Energy-Dependent Endocytosis is Involved in the Absorption of Indomethacin Nanoparticles in the Small Intestine

• Published in: International journal of molecular sciences Vol. 20; no. 3; p. 476
• Main Authors: Ishii, Miyu, Fukuoka, Yuya, Deguchi, Saori, Otake, Hiroko, Tanino, Tadatoshi, Nagai, Noriaki
• Format: Journal Article
• Language: English
• Published: Switzerland MDPI AG 22.01.2019; MDPI
• Subjects: Adenocarcinoma; Animals; Bacteria; Caco-2 Cells; drug delivery system; Drug delivery systems; Drug Delivery Systems - methods; Drug dosages; Endocytosis; Endocytosis - physiology; Energy; Humans; Indomethacin; Indomethacin - metabolism; Inflammation; Injury prevention; Intestine; Intestine, Small - metabolism; Male; Monolayers; Mucosa; nanoparticle; Nanoparticles; Nanoparticles - chemistry; Nonsteroidal anti-inflammatory drugs; oral route; Particle size; Quantum dots; Rats; Rats, Wistar; Rodents; Small intestine; Stability analysis; Ulcers; endocytosis; nanoparticle; drug delivery system; oral route; indomethacin
• ISSN: 1422-0067; 1661-6596; 1422-0067
• DOI: 10.3390/ijms20030476

We previously reported that oral formulations containing indomethacin nanoparticles (IND-NPs) showed high bioavailability, and, consequently, improved therapeutic effects and reduced injury to the small intestine. However, the pathway for the transintestinal penetration of nanoparticles remained unclear. Thus, in this study, we investigated whether endocytosis was related to the penetration of IND-NPs (72.1 nm) using a transcell set with Caco-2 cells or rat intestine. Four inhibitors of various endocytosis pathways were used [nystatin, caveolae-dependent endocytosis (CavME); dynasore, clathrin-dependent endocytosis (CME); rottlerin, macropinocytosis; and cytochalasin D, phagocytosis inhibitor], and all energy-dependent endocytosis was inhibited at temperatures under 4 °C in this study.

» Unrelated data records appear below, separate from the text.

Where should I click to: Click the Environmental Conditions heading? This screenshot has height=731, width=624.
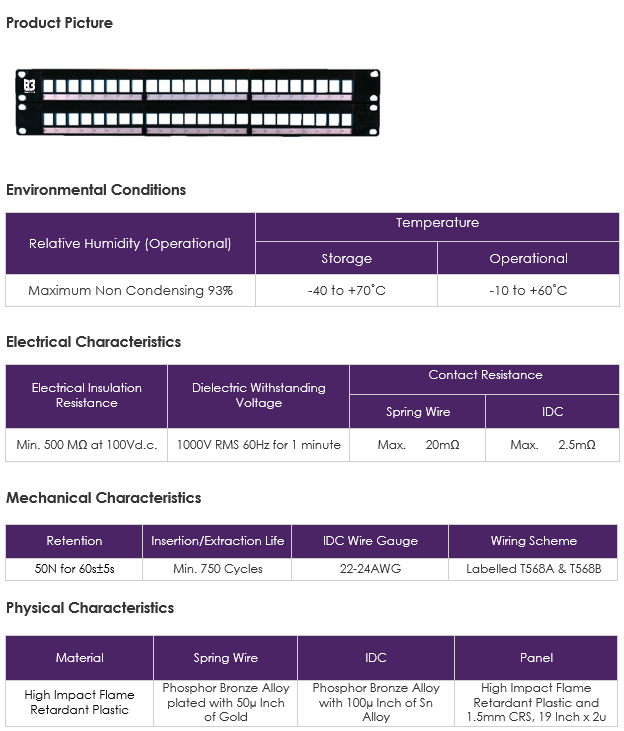coord(96,190)
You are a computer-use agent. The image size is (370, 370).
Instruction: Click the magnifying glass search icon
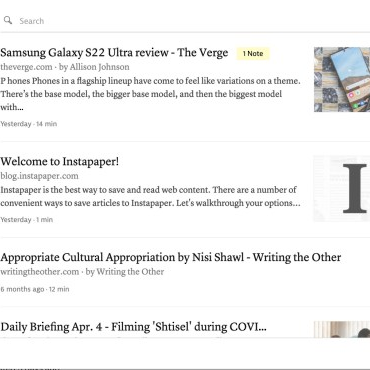(x=8, y=20)
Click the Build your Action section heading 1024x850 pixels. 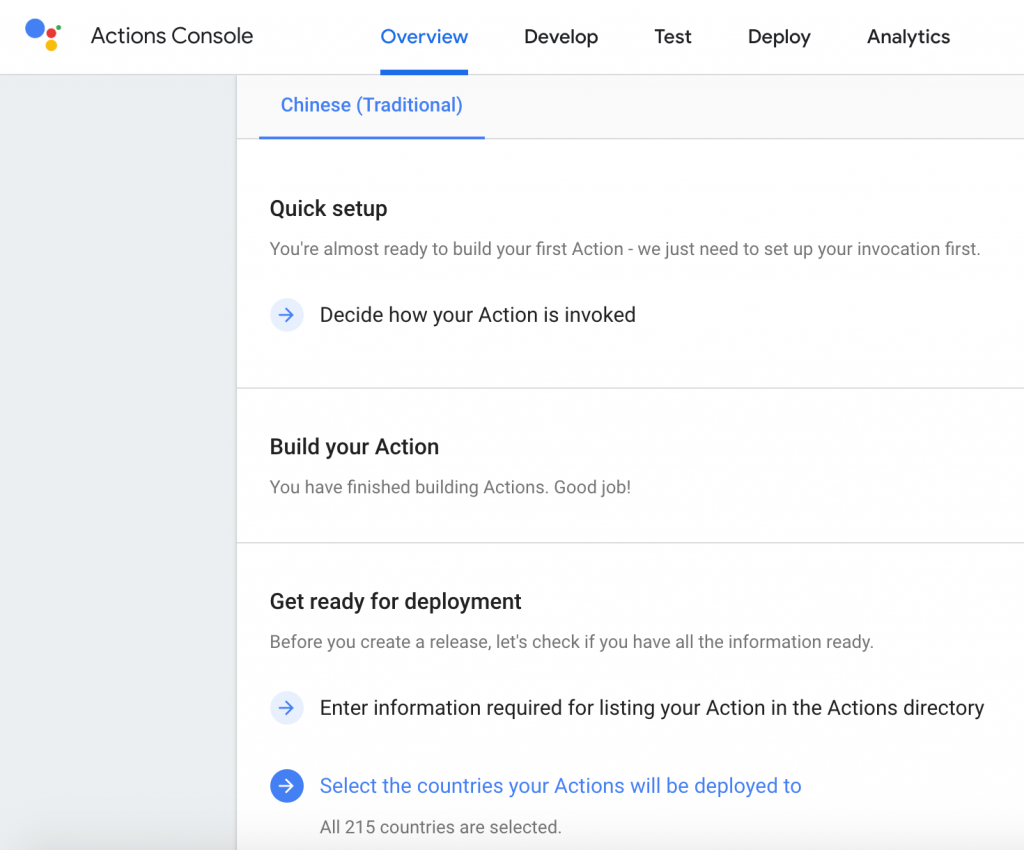coord(354,447)
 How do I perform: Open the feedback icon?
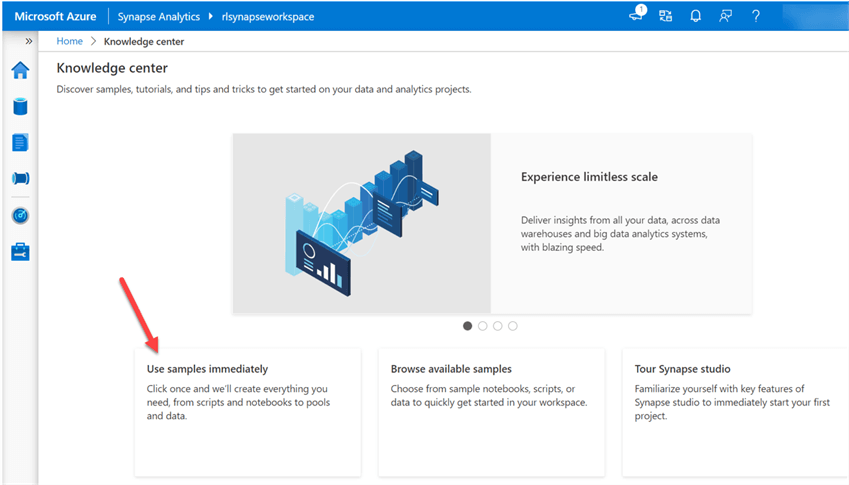(726, 16)
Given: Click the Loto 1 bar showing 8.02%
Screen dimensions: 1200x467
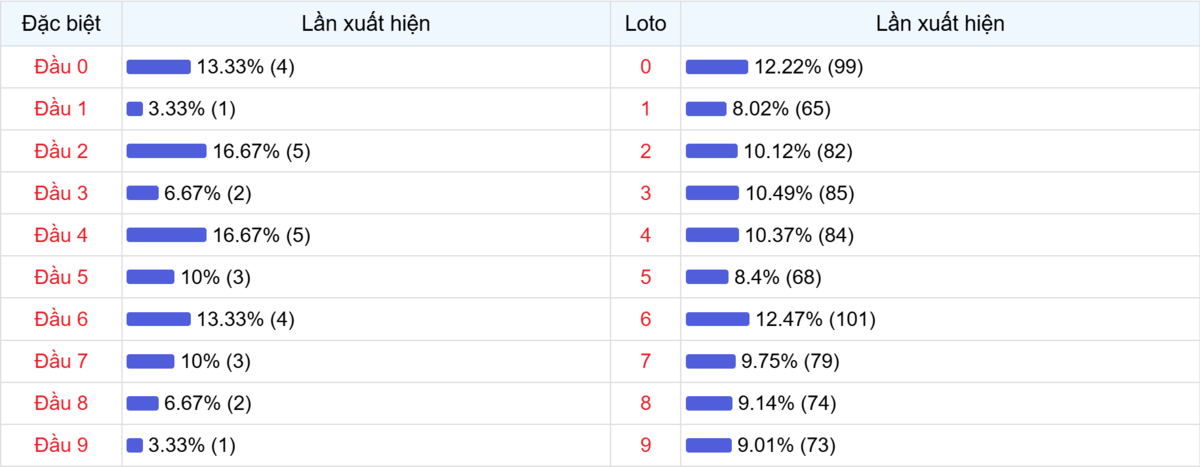Looking at the screenshot, I should coord(706,109).
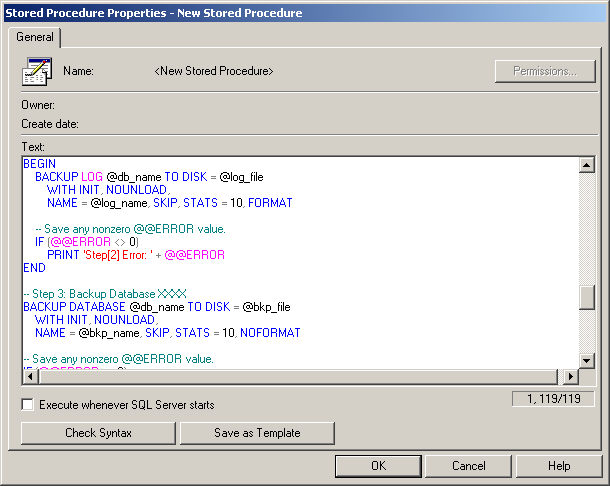Click the cursor position indicator 1, 119/119

[553, 399]
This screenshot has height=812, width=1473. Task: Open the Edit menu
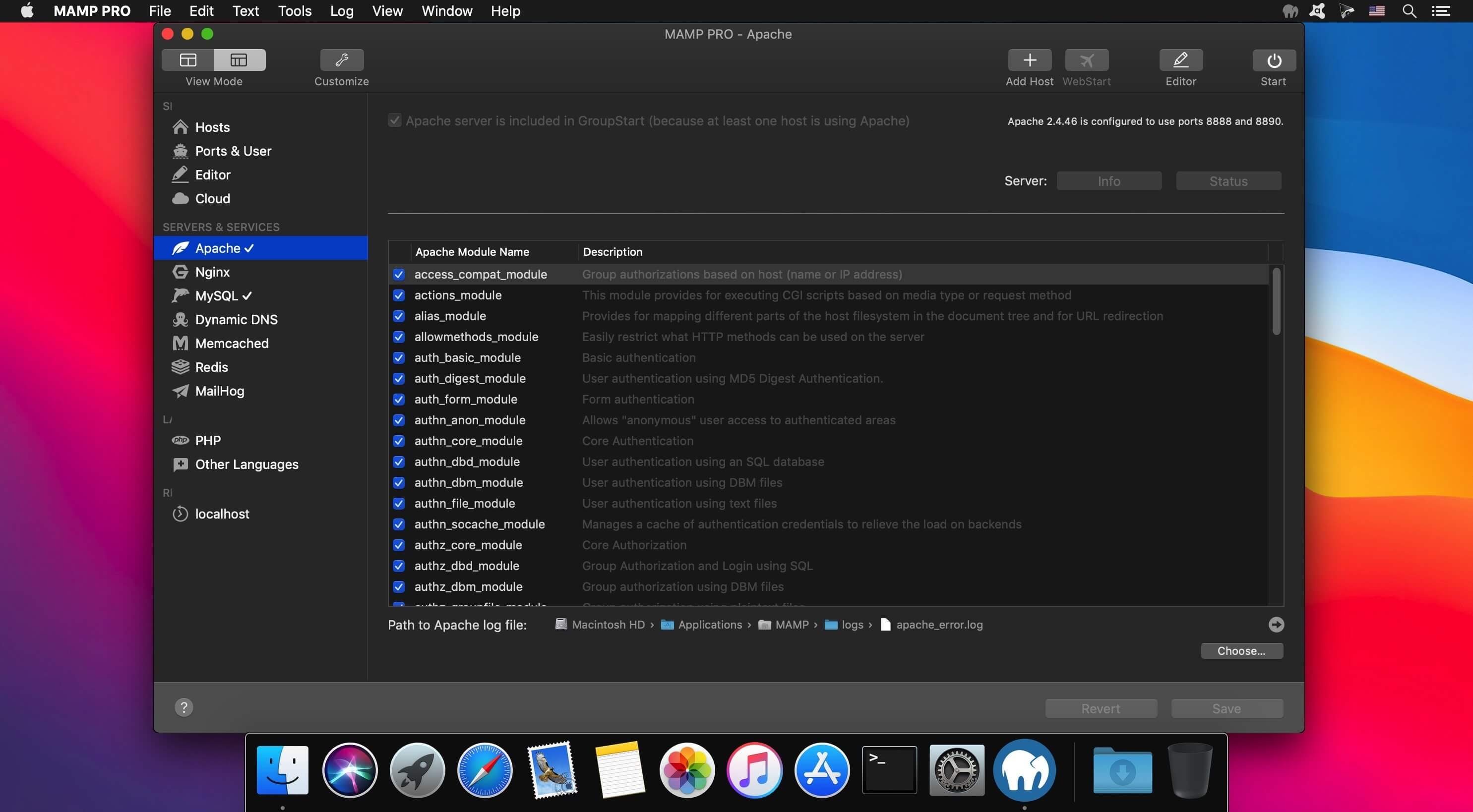click(200, 10)
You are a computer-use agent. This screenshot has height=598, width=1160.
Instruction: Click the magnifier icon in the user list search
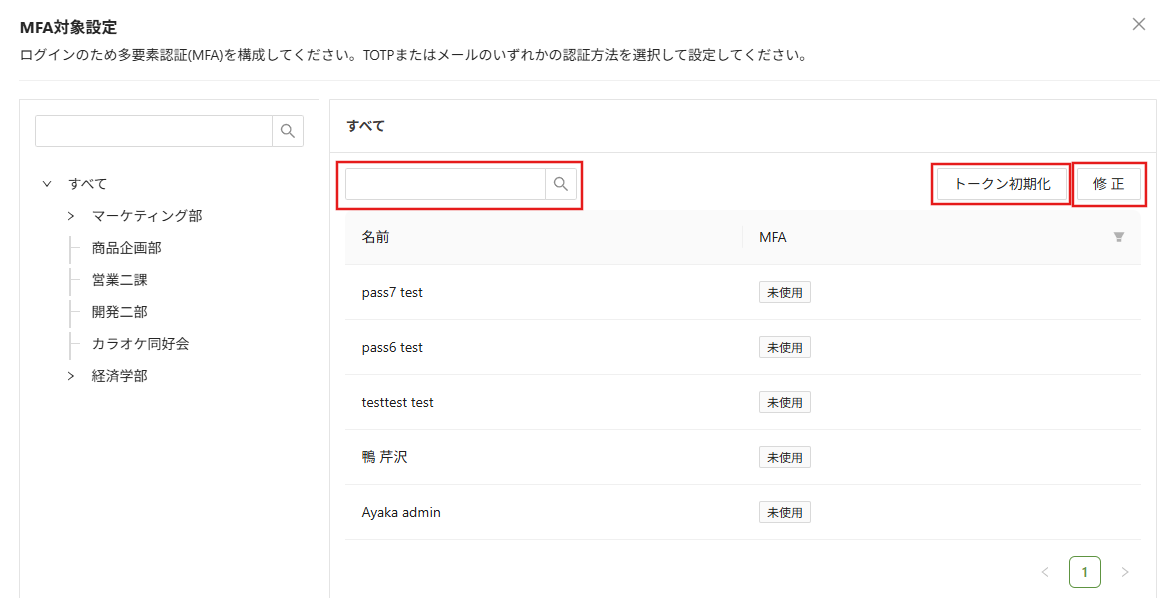(560, 184)
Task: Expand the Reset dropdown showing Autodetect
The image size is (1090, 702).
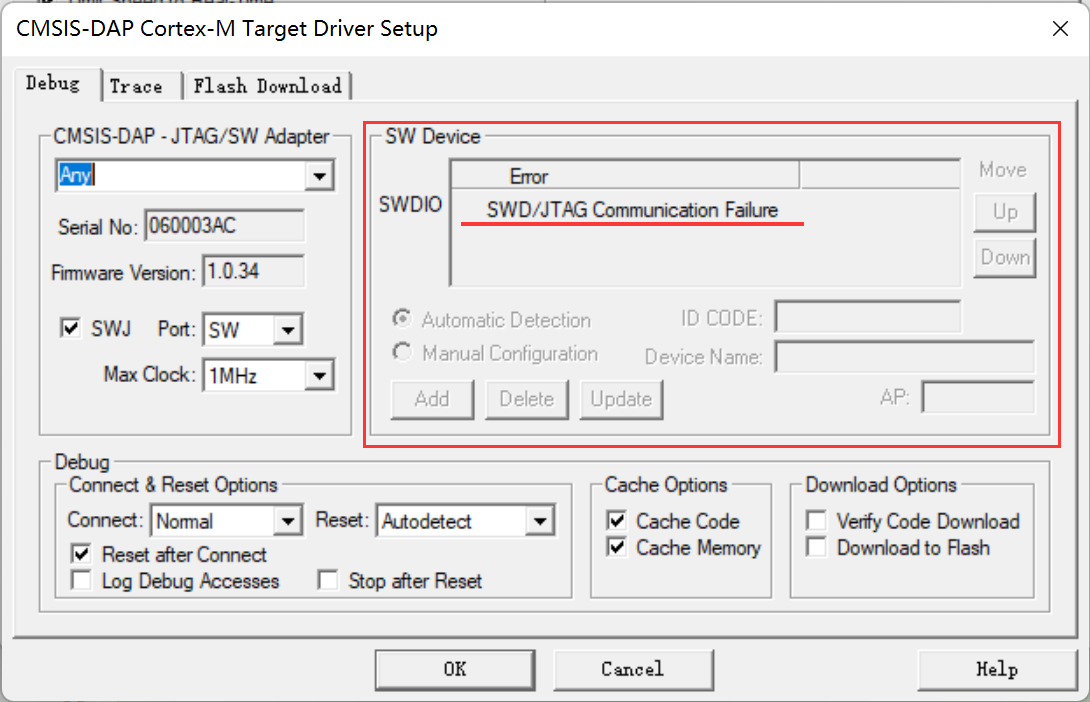Action: (x=541, y=520)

Although IND-NPs showed high transintestinal penetration, no particles were detected in the basolateral side. IND-NPs penetration was strongly prevented at temperatures under 4 °C. In experiments using pharmacological inhibitors, only CME inhibited penetration in the jejunum, while in the ileum, both CavME and CME significantly attenuated penetration. In conclusion, we found a novel pathway for the transintestinal penetration of drug nanoparticles. Our hypothesis was that nanoparticles would be taken up into the intestinal epithelium by endocytosis (CME in jejunum, CavME and CME in ileum), and dissolved and diffused in the intestine. Our findings are likely to be of significant use for the development of nanomedicines.